|Description||The Progressive Democratic Alliance (PDA) was a centrist political party in British Columbia, Canada founded by Gordon Wilson, Member of the Legislative Assembly (MLA) for Powell River—Sunshine Coast. |
Wilson, previously the leader of the British Columbia Liberal Party, led that party through a breakthrough in the provincial election of 1991, in which they rose from no parliamentary representation to official opposition status. He was unable to hold his caucus together, however, and was forced to call a leadership convention following revelations about his personal relationship with another member of the small Liberal caucus, Judi Tyabji, MLA for Okanagan East. Tyabji and Wilson were both married to others at the time; they subsequently divorced and married each other. Many in the Liberal Party believed that their relationship created at least the potential for a serious conflict of interest.
After losing the leadership challenge to Gordon Campbell, who in turn led the party to victory in the 2001 provincial election, Wilson and Tyabji left the party to establish the Progressive Democratic Alliance on December 5, 1993.
In the subsequent June 26, 1996 general election, Wilson retained his seat, while all 65 other PDA candidates, including Tyabji, were defeated.

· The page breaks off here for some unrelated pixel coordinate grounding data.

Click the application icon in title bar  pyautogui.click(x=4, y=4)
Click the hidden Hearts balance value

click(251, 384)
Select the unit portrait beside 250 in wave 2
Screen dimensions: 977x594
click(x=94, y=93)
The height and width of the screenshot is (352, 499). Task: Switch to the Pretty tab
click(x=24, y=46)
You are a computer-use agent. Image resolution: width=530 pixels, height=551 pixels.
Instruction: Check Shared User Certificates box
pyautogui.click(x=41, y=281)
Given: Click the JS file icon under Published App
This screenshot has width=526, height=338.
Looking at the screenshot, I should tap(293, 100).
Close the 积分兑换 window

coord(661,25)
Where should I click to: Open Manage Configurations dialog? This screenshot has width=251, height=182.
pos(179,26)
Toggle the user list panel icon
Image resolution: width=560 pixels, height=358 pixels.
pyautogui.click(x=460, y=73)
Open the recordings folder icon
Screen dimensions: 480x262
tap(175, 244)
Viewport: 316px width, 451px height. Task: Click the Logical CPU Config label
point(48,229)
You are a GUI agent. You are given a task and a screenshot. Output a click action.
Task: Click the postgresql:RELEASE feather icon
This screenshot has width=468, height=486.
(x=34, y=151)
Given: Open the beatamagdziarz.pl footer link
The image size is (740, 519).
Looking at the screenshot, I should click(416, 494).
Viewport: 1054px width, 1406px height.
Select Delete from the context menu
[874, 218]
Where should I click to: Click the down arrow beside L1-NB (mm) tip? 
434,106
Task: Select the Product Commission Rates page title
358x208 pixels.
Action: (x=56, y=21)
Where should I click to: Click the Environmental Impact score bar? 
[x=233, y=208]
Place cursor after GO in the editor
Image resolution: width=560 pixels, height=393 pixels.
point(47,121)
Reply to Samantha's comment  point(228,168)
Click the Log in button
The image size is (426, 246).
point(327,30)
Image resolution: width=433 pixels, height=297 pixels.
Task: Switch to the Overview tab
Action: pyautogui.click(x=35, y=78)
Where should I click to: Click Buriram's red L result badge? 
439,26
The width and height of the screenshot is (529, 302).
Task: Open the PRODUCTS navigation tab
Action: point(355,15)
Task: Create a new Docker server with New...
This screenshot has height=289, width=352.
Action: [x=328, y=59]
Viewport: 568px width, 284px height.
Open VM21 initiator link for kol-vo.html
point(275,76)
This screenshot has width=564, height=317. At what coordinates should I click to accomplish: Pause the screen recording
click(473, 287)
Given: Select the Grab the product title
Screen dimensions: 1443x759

The party won a total of 90,797 votes, or 5.74% of the popular vote.
The PDA was disbanded by Wilson in 1997 when he joined the ruling New Democratic Party of British Columbia to become a member of Cabinet. He later ran for the provincial NDP leadership, but dropped out a few days before the vote when it was obvious that he could not win. He lost his legislative seat in the 2001 provincial election.
In 2004, former party activists attempted to resuscitate the PDA. Finding financial obstacles, they instead formed the British Columbia Democratic Alliance, billing it as a successor organization.